Ben küçükken, çok küçüktüm... Gerçekten... Bütün yaşıtlarımdan daha ufak tefek, çelimsiz, minnacık bir çocuktum. Ama bu küçüklüğüme inat, çok da zor bir çocuktum... Bir kere duygusuzdum. Hiçbir olayda en ufak bir zayıflık belirtisi göstermeden, sadece yapmak istediğim ne ise, hedefe kilitlenir ve onu yapmaya çalışırdım. Çok gerekmedikçe ağlamazdım, kesinlikle rica etmezdim ve asla özür dilemezdim. Ne anneme, ne babama, ne de kardeşime  sarılmazdım. Kerem anneme sarılırken, öperken, ben kendisini uzaktan alaycı bakışlar ile izlerdim.

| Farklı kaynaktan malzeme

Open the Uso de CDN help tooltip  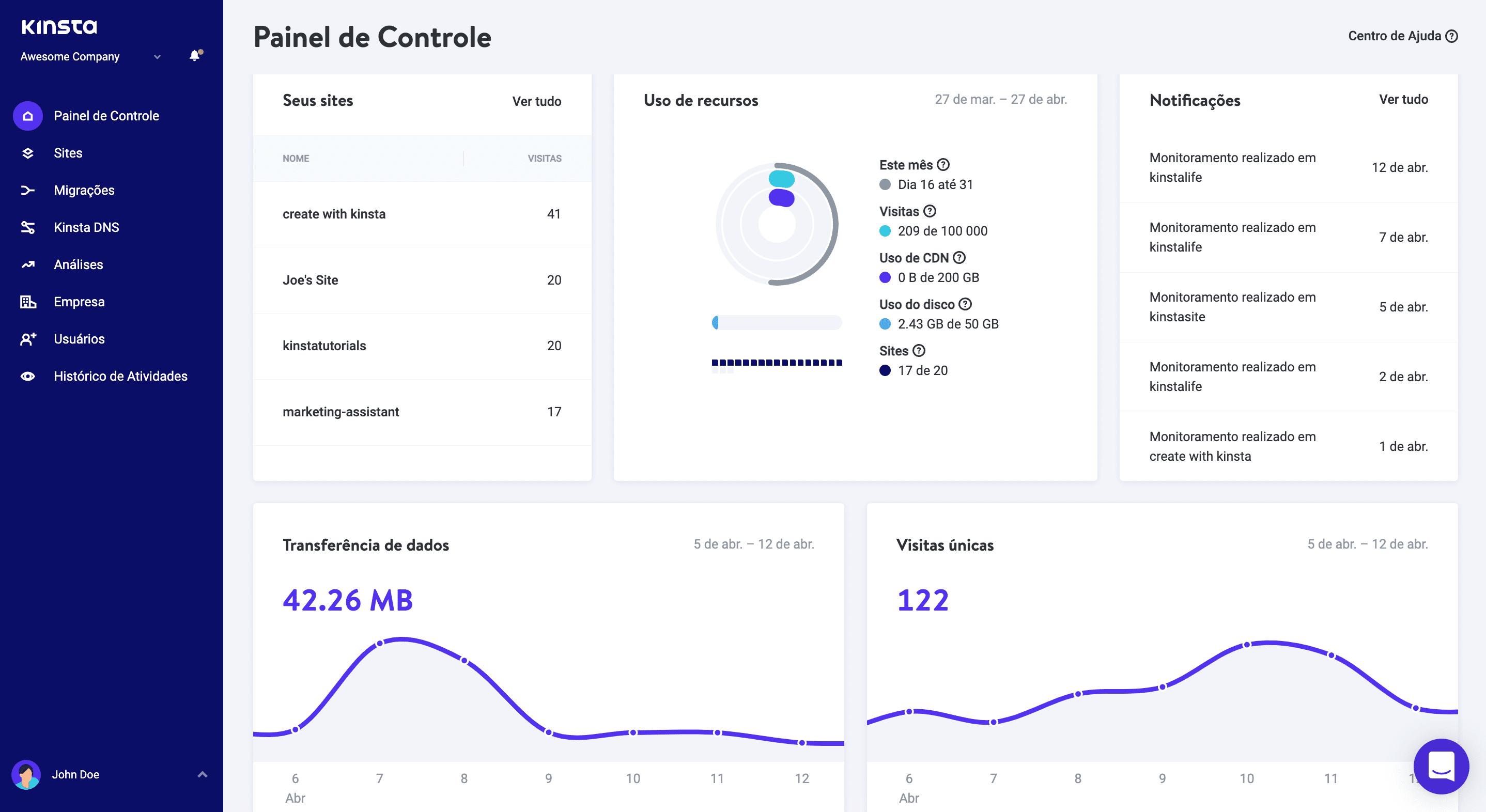[x=959, y=258]
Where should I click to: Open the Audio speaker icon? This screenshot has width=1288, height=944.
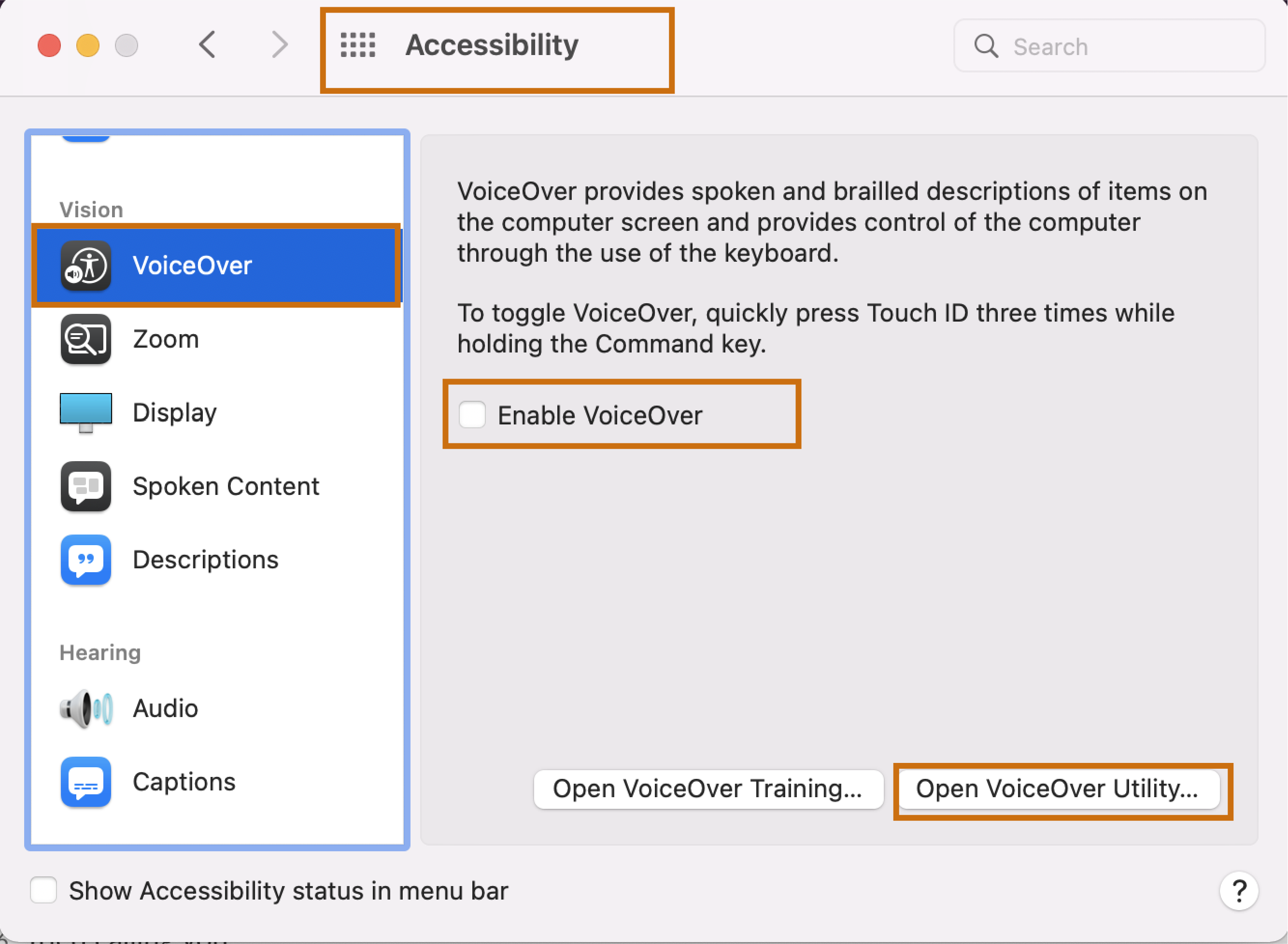[85, 708]
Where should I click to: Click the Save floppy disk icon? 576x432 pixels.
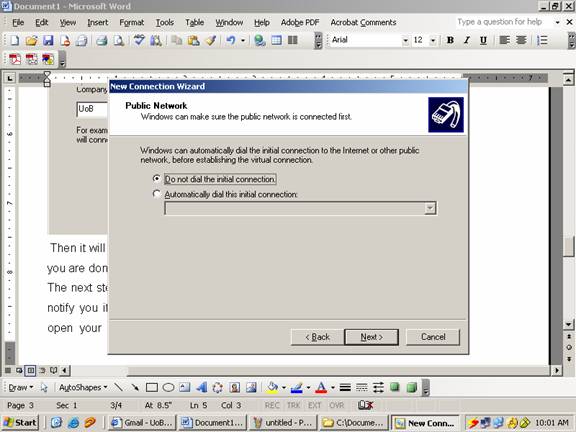(x=48, y=40)
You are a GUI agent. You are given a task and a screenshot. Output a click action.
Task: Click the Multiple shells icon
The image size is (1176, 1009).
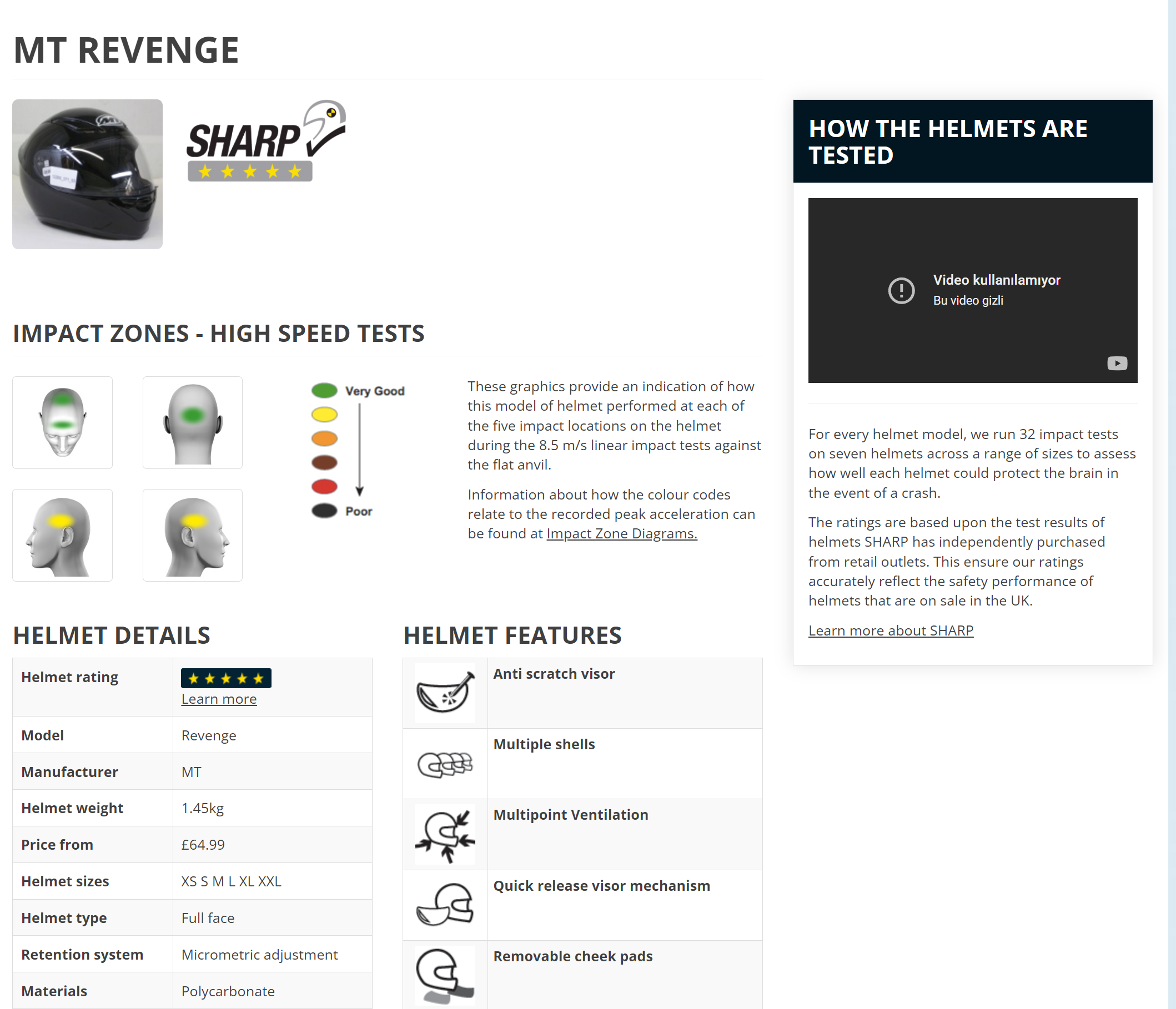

Bazen inat ediyor, diye Deniz’e kızıyorum. Ama ben inatçının önde gideniydim. Nuh derdim, bir daha peygamber demezdim. Hala’mın kayınpederi rahmetli Hasan Dede anlatmıştı. Galatyalı’lar böyle inatçı olurlarmış. Bir sene köyde salgın çıkmış. Asker gelmiş, köyü karantinaya almış, giriş, çıkış yasaklanmış. Galatyalı’lar inat etmişler, vurulmak pahasına karantinaya girmemişler... Hasan Dede’nin karısı Ziynet Nine de Galatyalı’ydı. Hasan Dede, karısının inadından bahsederken,  ‘Galatyalı anam bunlar... kurşunu yerler, karantinaya girmezler’ derdi... Annem de bana Galatyalı derdi... Bende kurşunu yerdim, karantinaya girmezdim...

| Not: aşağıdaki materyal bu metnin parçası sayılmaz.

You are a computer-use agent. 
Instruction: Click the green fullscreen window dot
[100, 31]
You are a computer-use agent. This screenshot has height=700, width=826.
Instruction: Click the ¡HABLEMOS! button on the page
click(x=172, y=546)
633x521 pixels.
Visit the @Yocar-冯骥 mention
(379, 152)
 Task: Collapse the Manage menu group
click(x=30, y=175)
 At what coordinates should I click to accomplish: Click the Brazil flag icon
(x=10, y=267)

Çocukluğumda ve gençliğimde isyan edebileceğim ne varsa, hepsine isyan ettim. Bizim sınırlarımız şimdiki çocuklar kadar geniş değildi. Elimizdeki imkanlar kısıtlıydı. Ama ben bu kısıtlı imkanlar ile, elimden gelenin en iyisini yaptım. Hatırlıyorum, çok fazla kıyafetimiz yoktu. Bu yüzden gezmeye giderken hep aynı şeyleri giyerdik. Başka kıyafet olmadığı için, ben bunu giymem, diyemezdik. Annem önce bizi giydirir, sonra gider kendisi hazırlanırdı. Geri geldiğinde, ben üzerimdeki herşeyi çıkarmış olurdum. Annem beni tekrar giydirirdi.

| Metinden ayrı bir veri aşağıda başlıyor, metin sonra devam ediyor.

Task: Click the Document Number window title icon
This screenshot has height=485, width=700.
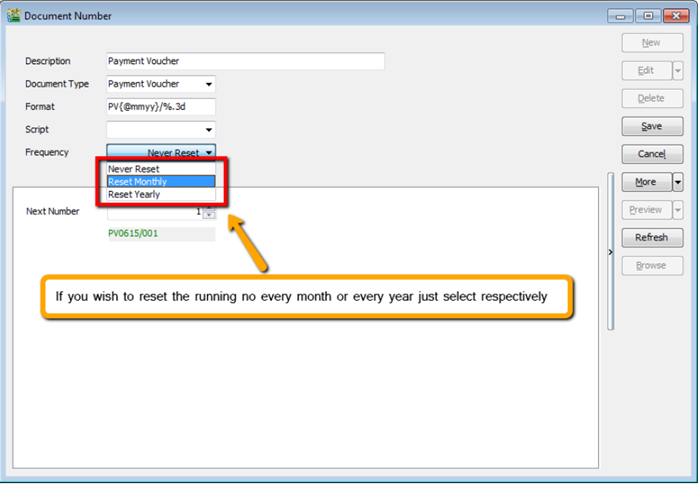Action: 13,16
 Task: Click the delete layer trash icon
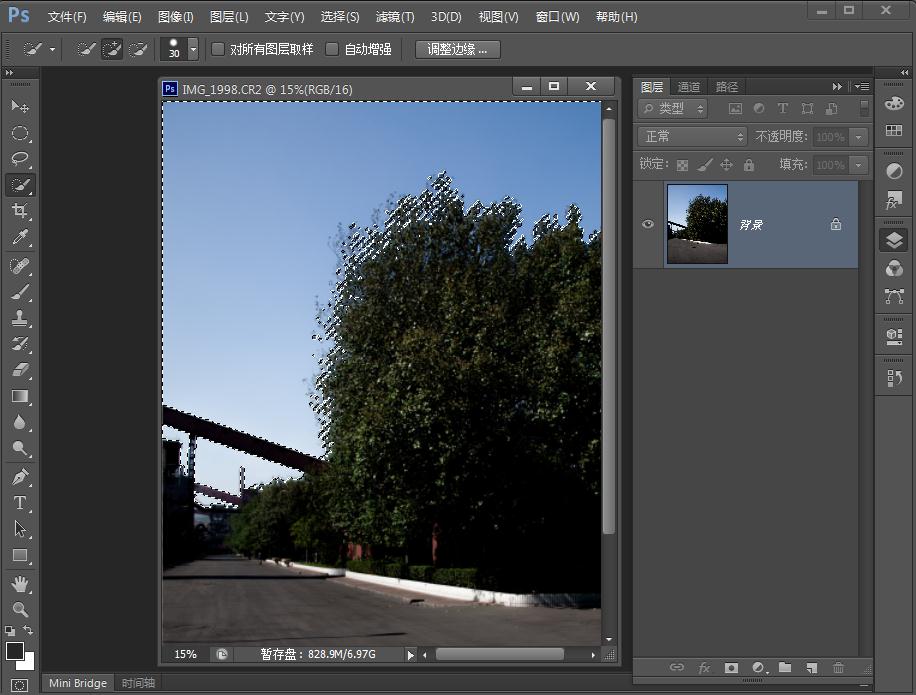click(838, 668)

Derken büyüdüm. Kendi kanatlarım ile uçmaya başladım. Rüzgar bazen arkadam esti, bazen alabora oldum. Birkaç kere kırıldım, döküldüm... Sonra yeniden başladım.

Dün, devam eden hayatım kapsamında Taşkışla’da ders vermeye gittim.  Dersten çıkınca da annemi aradım. Daha ben merhaba, demeden annem ‘yavrum, inşallah milletvekili de olursun’ dedi... Anne rektörleri milletvekili yapmıyorlar, ben öğretim üyesi bile değilim, nasıl milletvekili olayım, dedim. Olsun, ben seni hep bu mevkilerde görmek isterim, dedi... Güldüm, biraz daha konuştuk, telefonu kapattım...

Akşam çekilen resimler geldi. Annem facebook’tan resimlere bakmış. Aradı... Resimler hoşuna gitmiş, hedef büyütmüş... Bu sefer, inşallah milletvekilinden daha yüksek mevkilere gelirsin, dedi...  Eve gittim, resimlerin altına yazdıklarını okudum. Ve ben o duygusuz, o allah’ın cezası kadın... Kadın tabiatı üzerine yaratılmış olmasına rağmen, erkekler ağlarken bile kılı kıpırdamayan kadın... Kendini bildi bileli, Türk filmleri de dahil olmak üzere sayılı kereler hislenmiş kadın... Gözlerimin dolmasına engel olamadım. Kırküç sene boyunca elimi hiç bırakmayan annem için ağladım. Tüm huysuzluklarıma, tüm aksiliklerime rağmen benden hiç vazgeçmeyen, bana her zaman inanan, her düştüğümde, kalkmama yardım eden, durum yardım etmesine imkan vermiyorsa dahi, batan gemide benimle birlikte kurtarma sandalını bekleyen, üniversitede iki saat ders anlattım, diye hayalinden milletvekili olacağımı geçiren annem için...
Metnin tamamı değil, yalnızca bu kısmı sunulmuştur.